Again we must agree to disagree. Although, you are able to mount a legal argument that justifies GW II, it hardly fits the definition of a just war. Yes, Saddam Hussein was a monster, but he posed no credible threat to our national security.

Unless Iraq remains stable (I confess it is doing better than I Thought it would although the challenges it faces are monumental) then the cost benefit analysis will prove that that GW II was a mistake. Already, it seems a mistake b/c by removing Saddam, we made Iran the most powerful nation in the region.

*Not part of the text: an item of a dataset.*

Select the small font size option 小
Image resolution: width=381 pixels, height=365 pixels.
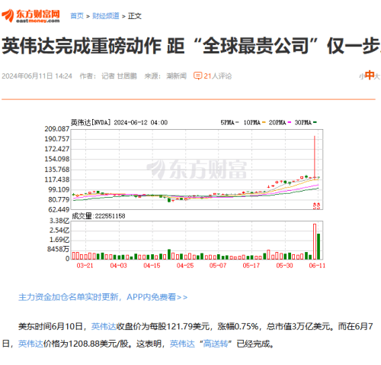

Secondly, although it is maddening that our armed forces are constrained in Afghanistan, the alternative is worse. If the Aghani civilian population views our forces as murdering invaders, he Taliban wins. We have to better than the Taliban and that means very unwarlike rules of engagement.

Finally, my junior year English teacher at DA was fond of telling the story of when Ralph Waldo Emerson came upon Henry David Thoreau who was in jail for failing to pay the poll tax.

"Why Henry," Mr. Emerson asked, "What are you doing in there?"

"Why Ralph," Mr. Thoreau replied, "What are you doing out there?"

T
 
It is not as narrow as 'threat to our national security.' Saddam invading Iran or Kuwait was not a threat to our national security. You made, I think, a wrong step from the start. You don't give enough credit to living not under a dictatorship. I think it's worth a lot even if it's a very messy near democracy that follows. We already have shown ourselves to be better than the Taliban. And we should kill them as fast as possible without many of us dying. Nothing else matters to me but protection of the innocent while we're doing it. Giving the Taliban types the first shot or a sort of amnesty while in a house is more than we need to do to protect the innocent. My history teacher told the same story but he said the tax concerned the Mexican War. The detail doesn't really change the point of the story. I still like 'a foolish consistency is the hobgoblin of a small mind' better.
 
Rog,

Your philosophy of killing the Taliban as fast as possible, with no thought w/ respect to collateral damage to civilians, reveals a fundamental lack of knowledge regarding the intrinsic nature of the Afghan War.

T
 
My statement about killing Taliban was followed immediately by a statement that protection of the innocent also mattered a lot. Do you actually read my comments before you criticise them?